**Work instructions**
Output all entries below exactly as they are given.

**Information given**
# # # #
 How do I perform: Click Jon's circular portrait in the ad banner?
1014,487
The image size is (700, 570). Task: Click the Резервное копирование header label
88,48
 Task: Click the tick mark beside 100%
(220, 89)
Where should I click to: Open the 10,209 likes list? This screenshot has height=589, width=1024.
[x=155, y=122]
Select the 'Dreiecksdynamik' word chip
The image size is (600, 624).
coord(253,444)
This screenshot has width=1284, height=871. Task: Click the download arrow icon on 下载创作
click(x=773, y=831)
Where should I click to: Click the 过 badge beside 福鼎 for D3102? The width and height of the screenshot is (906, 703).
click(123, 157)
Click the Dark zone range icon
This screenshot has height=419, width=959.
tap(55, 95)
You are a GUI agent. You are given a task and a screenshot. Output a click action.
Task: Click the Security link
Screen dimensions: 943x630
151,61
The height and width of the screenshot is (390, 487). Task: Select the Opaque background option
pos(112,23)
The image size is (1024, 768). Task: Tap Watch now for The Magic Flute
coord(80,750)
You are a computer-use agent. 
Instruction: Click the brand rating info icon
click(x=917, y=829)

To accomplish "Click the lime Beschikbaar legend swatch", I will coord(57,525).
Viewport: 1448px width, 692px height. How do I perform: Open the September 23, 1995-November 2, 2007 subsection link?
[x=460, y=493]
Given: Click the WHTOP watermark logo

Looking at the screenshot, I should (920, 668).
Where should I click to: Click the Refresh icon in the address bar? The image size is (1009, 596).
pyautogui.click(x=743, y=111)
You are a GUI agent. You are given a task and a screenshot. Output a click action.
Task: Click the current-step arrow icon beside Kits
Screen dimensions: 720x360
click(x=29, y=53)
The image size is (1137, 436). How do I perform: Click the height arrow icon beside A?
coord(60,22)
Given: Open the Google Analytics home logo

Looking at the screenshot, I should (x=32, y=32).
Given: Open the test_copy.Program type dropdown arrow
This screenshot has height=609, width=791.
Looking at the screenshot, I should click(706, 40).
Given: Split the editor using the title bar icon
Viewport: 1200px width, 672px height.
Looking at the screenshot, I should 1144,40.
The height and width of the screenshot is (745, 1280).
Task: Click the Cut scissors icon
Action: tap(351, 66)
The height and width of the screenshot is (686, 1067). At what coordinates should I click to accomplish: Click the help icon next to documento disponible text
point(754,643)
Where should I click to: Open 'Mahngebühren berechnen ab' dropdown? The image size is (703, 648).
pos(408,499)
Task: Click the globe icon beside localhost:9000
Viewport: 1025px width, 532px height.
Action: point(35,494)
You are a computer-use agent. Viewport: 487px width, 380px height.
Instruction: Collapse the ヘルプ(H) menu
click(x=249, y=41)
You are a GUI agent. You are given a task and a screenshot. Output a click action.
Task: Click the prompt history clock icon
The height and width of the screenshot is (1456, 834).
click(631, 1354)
# # # #
**Answer for the task**
 How do I perform: Click Jon's circular portrait in the ad banner?
1014,487
The image size is (700, 570). Task: Click the Резервное копирование header label
88,48
 Task: Click the tick mark beside 100%
(220, 89)
Where should I click to: Open the 10,209 likes list? This screenshot has height=589, width=1024.
[x=155, y=122]
Select the 'Dreiecksdynamik' word chip
The image size is (600, 624).
coord(253,444)
This screenshot has width=1284, height=871. Task: Click the download arrow icon on 下载创作
click(x=773, y=831)
Where should I click to: Click the 过 badge beside 福鼎 for D3102? The width and height of the screenshot is (906, 703).
click(123, 157)
Click the Dark zone range icon
This screenshot has height=419, width=959.
tap(55, 95)
You are a GUI agent. You are given a task and a screenshot. Output a click action.
Task: Click the Security link
Screen dimensions: 943x630
151,61
The height and width of the screenshot is (390, 487). Task: Select the Opaque background option
pos(112,23)
The image size is (1024, 768). Task: Tap Watch now for The Magic Flute
coord(80,750)
You are a computer-use agent. 
Instruction: Click the brand rating info icon
click(x=917, y=829)

To accomplish "Click the lime Beschikbaar legend swatch", I will coord(57,525).
Viewport: 1448px width, 692px height. How do I perform: Open the September 23, 1995-November 2, 2007 subsection link?
[x=460, y=493]
Given: Click the WHTOP watermark logo

Looking at the screenshot, I should (920, 668).
Where should I click to: Click the Refresh icon in the address bar? The image size is (1009, 596).
pyautogui.click(x=743, y=111)
You are a GUI agent. You are given a task and a screenshot. Output a click action.
Task: Click the current-step arrow icon beside Kits
Screen dimensions: 720x360
click(x=29, y=53)
The image size is (1137, 436). How do I perform: Click the height arrow icon beside A?
coord(60,22)
Given: Open the Google Analytics home logo

Looking at the screenshot, I should (x=32, y=32).
Given: Open the test_copy.Program type dropdown arrow
This screenshot has height=609, width=791.
Looking at the screenshot, I should click(706, 40).
Given: Split the editor using the title bar icon
Viewport: 1200px width, 672px height.
Looking at the screenshot, I should 1144,40.
The height and width of the screenshot is (745, 1280).
Task: Click the Cut scissors icon
Action: tap(351, 66)
The height and width of the screenshot is (686, 1067). At what coordinates should I click to accomplish: Click the help icon next to documento disponible text
point(754,643)
Where should I click to: Open 'Mahngebühren berechnen ab' dropdown? The image size is (703, 648).
pos(408,499)
Task: Click the globe icon beside localhost:9000
Viewport: 1025px width, 532px height.
Action: point(35,494)
You are a computer-use agent. Viewport: 487px width, 380px height.
Instruction: Collapse the ヘルプ(H) menu
click(x=249, y=41)
You are a GUI agent. You are given a task and a screenshot. Output a click action.
Task: Click the prompt history clock icon
The height and width of the screenshot is (1456, 834).
click(631, 1354)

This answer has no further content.